**Action item:** The answer must be an exact copy of the lines from the one with "At what coordinates" through the final line below, with no pictures and nothing else.

**Material shown:**
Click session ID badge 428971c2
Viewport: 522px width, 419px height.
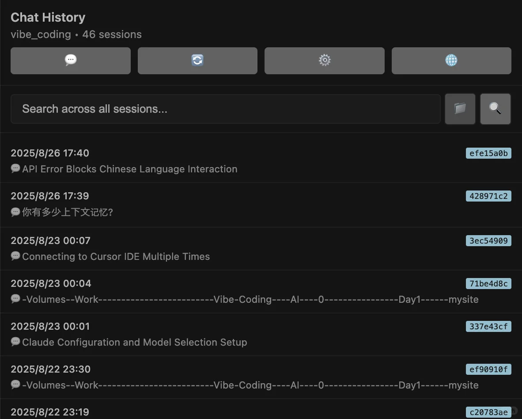click(488, 196)
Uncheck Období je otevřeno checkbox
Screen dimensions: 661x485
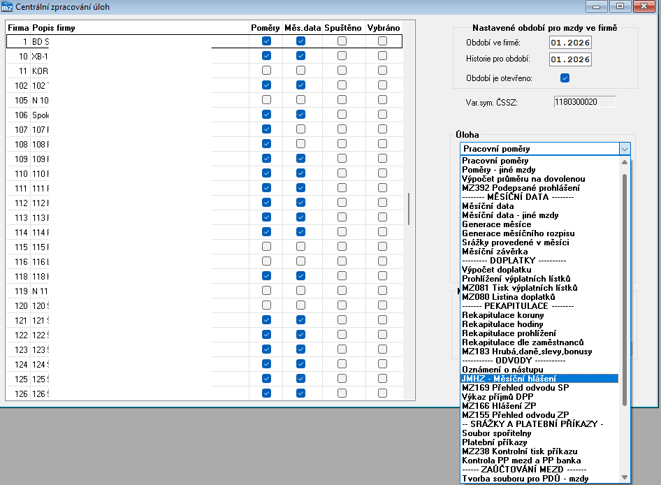point(565,78)
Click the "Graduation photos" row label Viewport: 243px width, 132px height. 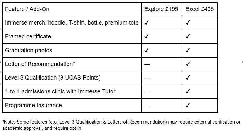pos(29,50)
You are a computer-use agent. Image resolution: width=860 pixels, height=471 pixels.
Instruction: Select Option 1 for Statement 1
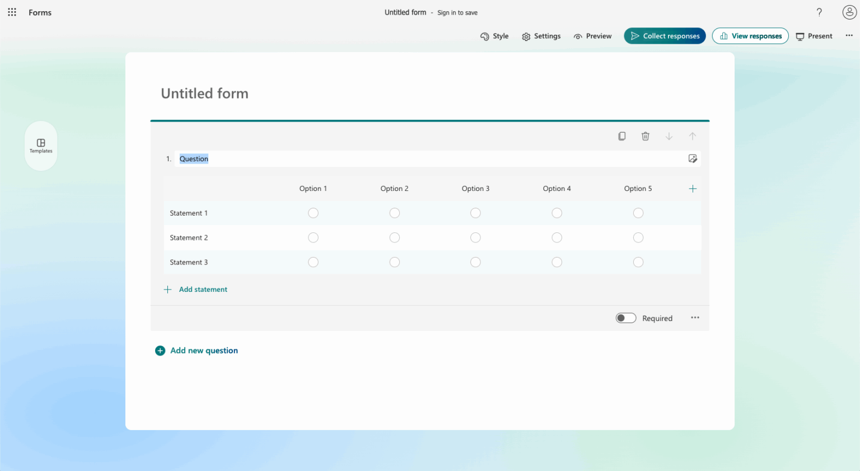click(313, 213)
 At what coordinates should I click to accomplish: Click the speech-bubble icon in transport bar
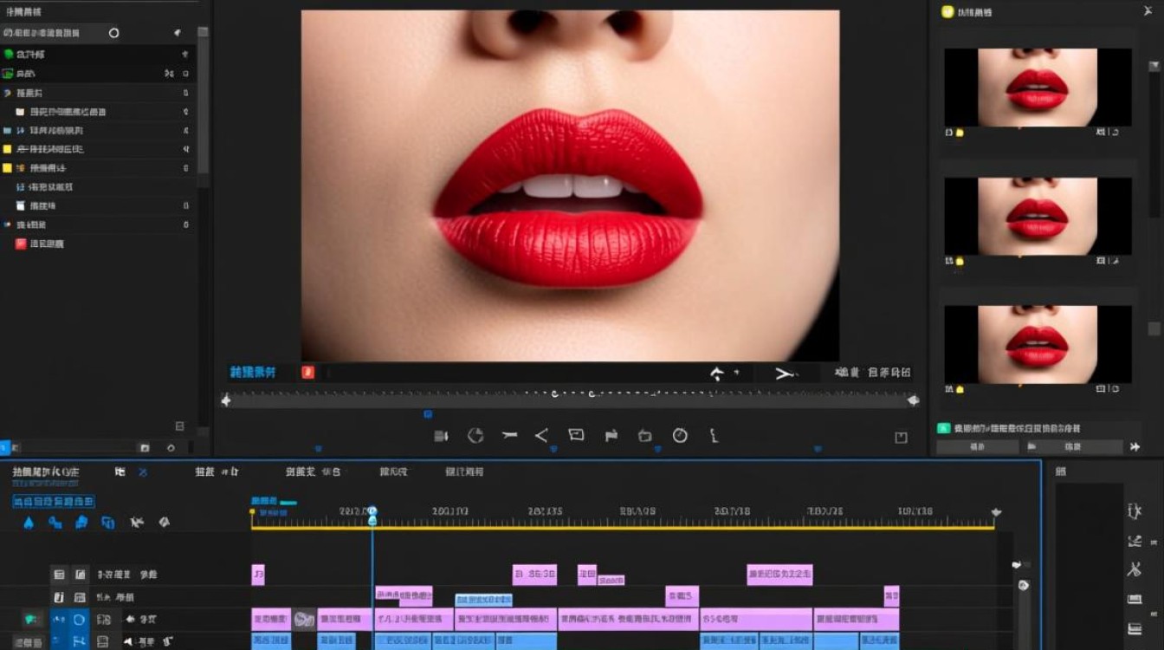[x=576, y=435]
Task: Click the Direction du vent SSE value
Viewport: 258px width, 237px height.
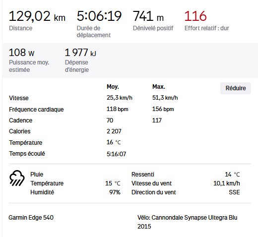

**Response below:**
 At what coordinates should I click to accomplish: Click the speech-bubble icon in transport bar
[x=576, y=435]
Task: Click the Direction du vent SSE value
Viewport: 258px width, 237px height.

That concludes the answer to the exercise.